Ademden süre gelen

İnsanlık milyonlarca yıldır sürekli değişim içinde ve sözde gelişim içinde varlığını koruyor. Ademden süre gelen insanlık ya insan olma özelliklerini kaybediyorsa? "İnsanlık" dediğimiz iki kol, iki bacaktan ve düşünebilme yeteneğine sahip olmaktan ibaret mi? Hayır, insanlık bu kadar basit değil. İnsanlık, insan olmak tabiki bunlara sahip olmayıda içinde barındırır. Lakin adalet, hoşgörü, sevgi, merhamet gibi içsel duygulara sahip olmayan varlıklara "insan" demek ne kadar doğru bilemiyorum.

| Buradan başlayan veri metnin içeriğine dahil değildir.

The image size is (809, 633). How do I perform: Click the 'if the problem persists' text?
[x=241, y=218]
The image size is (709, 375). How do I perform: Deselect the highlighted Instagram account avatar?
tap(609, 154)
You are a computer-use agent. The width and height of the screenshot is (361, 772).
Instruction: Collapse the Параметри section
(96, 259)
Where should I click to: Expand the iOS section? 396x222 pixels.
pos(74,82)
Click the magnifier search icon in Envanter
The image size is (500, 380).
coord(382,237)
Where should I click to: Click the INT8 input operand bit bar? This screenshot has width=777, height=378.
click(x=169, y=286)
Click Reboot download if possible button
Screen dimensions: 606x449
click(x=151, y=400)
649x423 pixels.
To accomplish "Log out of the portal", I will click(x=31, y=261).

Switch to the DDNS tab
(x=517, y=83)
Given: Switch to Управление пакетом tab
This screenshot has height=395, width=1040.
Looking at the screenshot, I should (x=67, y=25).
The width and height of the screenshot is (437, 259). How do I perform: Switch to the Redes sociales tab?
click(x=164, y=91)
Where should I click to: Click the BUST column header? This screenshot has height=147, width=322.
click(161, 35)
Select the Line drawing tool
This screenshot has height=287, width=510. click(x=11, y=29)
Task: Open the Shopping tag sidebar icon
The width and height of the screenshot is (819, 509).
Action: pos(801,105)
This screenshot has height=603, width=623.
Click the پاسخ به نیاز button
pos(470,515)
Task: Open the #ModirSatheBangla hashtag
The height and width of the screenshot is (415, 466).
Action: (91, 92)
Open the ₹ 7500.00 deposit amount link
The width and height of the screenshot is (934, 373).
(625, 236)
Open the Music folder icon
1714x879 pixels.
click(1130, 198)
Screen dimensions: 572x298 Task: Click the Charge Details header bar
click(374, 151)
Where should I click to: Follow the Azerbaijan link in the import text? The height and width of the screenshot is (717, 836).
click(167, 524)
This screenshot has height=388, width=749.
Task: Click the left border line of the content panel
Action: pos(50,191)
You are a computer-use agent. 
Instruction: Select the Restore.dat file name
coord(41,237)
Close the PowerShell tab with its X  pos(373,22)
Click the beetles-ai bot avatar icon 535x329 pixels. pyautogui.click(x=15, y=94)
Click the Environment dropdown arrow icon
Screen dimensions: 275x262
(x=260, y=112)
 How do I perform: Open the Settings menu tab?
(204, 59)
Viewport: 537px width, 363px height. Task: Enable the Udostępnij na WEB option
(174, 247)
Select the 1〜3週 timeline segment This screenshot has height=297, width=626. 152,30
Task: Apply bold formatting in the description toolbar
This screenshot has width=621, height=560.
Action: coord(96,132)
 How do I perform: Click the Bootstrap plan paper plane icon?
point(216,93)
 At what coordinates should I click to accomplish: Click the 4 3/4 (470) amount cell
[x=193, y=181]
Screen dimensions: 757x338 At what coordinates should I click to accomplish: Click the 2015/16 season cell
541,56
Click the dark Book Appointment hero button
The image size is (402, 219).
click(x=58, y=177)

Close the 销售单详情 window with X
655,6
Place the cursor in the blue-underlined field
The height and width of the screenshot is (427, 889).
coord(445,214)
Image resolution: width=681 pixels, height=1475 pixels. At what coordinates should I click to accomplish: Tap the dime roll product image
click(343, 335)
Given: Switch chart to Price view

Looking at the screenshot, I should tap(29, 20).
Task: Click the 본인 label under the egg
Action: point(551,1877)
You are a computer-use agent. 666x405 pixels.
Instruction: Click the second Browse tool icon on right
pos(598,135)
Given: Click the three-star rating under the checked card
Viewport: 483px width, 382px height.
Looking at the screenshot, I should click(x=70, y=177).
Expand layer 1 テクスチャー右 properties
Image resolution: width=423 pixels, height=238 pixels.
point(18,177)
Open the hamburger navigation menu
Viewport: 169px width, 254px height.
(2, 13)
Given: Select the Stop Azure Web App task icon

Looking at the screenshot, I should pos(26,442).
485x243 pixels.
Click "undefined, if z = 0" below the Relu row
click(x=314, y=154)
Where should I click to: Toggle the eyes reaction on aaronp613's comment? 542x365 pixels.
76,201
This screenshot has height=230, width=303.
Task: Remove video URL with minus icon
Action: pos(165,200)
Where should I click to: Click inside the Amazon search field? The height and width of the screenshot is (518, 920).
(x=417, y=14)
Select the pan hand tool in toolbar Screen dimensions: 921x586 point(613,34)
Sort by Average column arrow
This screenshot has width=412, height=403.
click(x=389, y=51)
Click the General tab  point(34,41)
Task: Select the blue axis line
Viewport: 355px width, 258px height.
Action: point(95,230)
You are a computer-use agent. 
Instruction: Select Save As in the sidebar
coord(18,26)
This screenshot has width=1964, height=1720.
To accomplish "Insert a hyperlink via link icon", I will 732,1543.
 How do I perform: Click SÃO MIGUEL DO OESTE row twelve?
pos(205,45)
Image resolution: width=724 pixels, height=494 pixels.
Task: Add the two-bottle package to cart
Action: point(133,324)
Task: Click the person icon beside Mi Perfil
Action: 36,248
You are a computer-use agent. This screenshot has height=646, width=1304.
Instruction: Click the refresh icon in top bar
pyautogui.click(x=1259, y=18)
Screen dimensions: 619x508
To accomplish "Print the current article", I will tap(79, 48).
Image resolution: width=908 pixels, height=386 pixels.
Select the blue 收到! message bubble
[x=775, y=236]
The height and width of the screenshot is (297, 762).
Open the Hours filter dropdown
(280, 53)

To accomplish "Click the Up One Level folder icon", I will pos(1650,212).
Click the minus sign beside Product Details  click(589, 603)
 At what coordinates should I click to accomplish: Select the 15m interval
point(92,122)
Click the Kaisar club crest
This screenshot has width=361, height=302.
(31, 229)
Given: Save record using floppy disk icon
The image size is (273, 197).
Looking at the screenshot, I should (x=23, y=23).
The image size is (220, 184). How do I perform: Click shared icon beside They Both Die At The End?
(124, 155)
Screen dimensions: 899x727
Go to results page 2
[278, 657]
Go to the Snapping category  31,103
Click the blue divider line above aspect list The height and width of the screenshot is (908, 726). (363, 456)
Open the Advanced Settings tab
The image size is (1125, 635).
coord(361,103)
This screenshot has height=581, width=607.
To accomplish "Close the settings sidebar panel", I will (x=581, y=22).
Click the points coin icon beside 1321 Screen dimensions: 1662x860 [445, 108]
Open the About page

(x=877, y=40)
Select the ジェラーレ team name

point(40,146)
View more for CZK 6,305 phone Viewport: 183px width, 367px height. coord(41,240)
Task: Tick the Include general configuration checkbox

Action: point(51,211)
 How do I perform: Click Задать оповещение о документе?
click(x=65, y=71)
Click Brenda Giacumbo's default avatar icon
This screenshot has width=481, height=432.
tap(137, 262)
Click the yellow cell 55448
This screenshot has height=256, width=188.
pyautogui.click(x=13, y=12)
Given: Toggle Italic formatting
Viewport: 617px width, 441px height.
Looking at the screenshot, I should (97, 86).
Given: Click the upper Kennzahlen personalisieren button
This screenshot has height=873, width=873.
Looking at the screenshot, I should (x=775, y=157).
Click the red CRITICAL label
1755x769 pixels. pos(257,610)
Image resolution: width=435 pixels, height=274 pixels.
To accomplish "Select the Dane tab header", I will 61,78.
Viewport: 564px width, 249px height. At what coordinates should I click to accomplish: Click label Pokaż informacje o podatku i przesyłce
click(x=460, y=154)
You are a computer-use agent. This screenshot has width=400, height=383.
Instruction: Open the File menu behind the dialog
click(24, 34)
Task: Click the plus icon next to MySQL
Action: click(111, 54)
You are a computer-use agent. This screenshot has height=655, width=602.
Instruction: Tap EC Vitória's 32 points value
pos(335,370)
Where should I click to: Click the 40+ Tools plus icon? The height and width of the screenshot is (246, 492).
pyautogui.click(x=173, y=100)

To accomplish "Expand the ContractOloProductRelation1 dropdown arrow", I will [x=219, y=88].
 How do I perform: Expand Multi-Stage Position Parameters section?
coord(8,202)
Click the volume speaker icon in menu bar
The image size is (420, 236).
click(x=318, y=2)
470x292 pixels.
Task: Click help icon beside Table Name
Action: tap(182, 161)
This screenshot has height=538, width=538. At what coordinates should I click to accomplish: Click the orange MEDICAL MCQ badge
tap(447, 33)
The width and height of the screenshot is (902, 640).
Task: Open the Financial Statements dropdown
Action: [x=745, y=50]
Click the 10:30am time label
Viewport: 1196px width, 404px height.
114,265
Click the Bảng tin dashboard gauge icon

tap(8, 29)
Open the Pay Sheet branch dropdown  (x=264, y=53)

Günümüzü ele alalım. Yaşadığımız toplumu, hatta kendimizi; "Biz insanlığın tarifine uyuyor muyuz?" İki kol iki bacağımız var evet, düşünebiliyoruzda. Peki hoşgörüye sahip miyiz? Kendimizden farklı olan düşünceleri, fikirleri eleştirmeden saygıyla karşılayabiliyor muyuz? Sevgi, merhamet ne kadar işlemiş kalbimize? Düşene el uzatacak kadar merhametimiz, başka ruhları saracak kadar sevgimiz var mı? Peki "ADALET" bilincine sahip olabildik mi? Mazlumu, zalimden makamına, mevkisine bakmaksızın ayırabildik mi? Biz gerçekten insan olabildik mi? Hayır. Sen,ben, siz hepimiz insan olamadık tamamen. Bir yanımız eksik kaldı. Kaldırdılar... Mahrum bırakıldık hoşgörüden saygıdan. Ayırdık toplumu, sen sol, sen islamcı, sen ise sağ. Saygıyı sadece kendi fikirlerimize var kıldık. Ve böylece kaybettik merhameti sevgiyi. Ölene merhamet edemedik, o başka ırktan diye. Onun çocuk olması, masum olması sızlatmadı vicdanımızı. Çünkü kör etmişlerdi gözlerimizi, çalmışlardı vicdanımızı. Sevgimiz ise zaten yoktu. Sevgimiz bize yetmiyordu ki taşlaşmış kalplerden bir damla sevgi sızmaz olmuştu, onu da çalmışlardı. Adalet ise zaten çoktan kanatlanmış uçmuştu başka evrene. Adaleti satın almıştı güç. Güçlü hep haklıydı, güçsüz hep ezilmeye mahkum kılındı. Bakılmadı, masum yüzüne bakılmadı, dünyanın saracak sevgisine. Ezildikçe ezildi, ezildikçe azaldı. Ya parmaklıklar ardına kapatıldı yada boynuna ip geçirilip vuruldu sehbalarına. Yok ettiler insalığı böylece. Kuşlar gökyüzünde yok oldu. Denizler okyanuslara karıştı. İnsanlık, zalimlerin elinde maşa oldu. Kaybettik işte insanlığımızı. İki kol iki bacak, ha birde arada düşünüyoruz işte.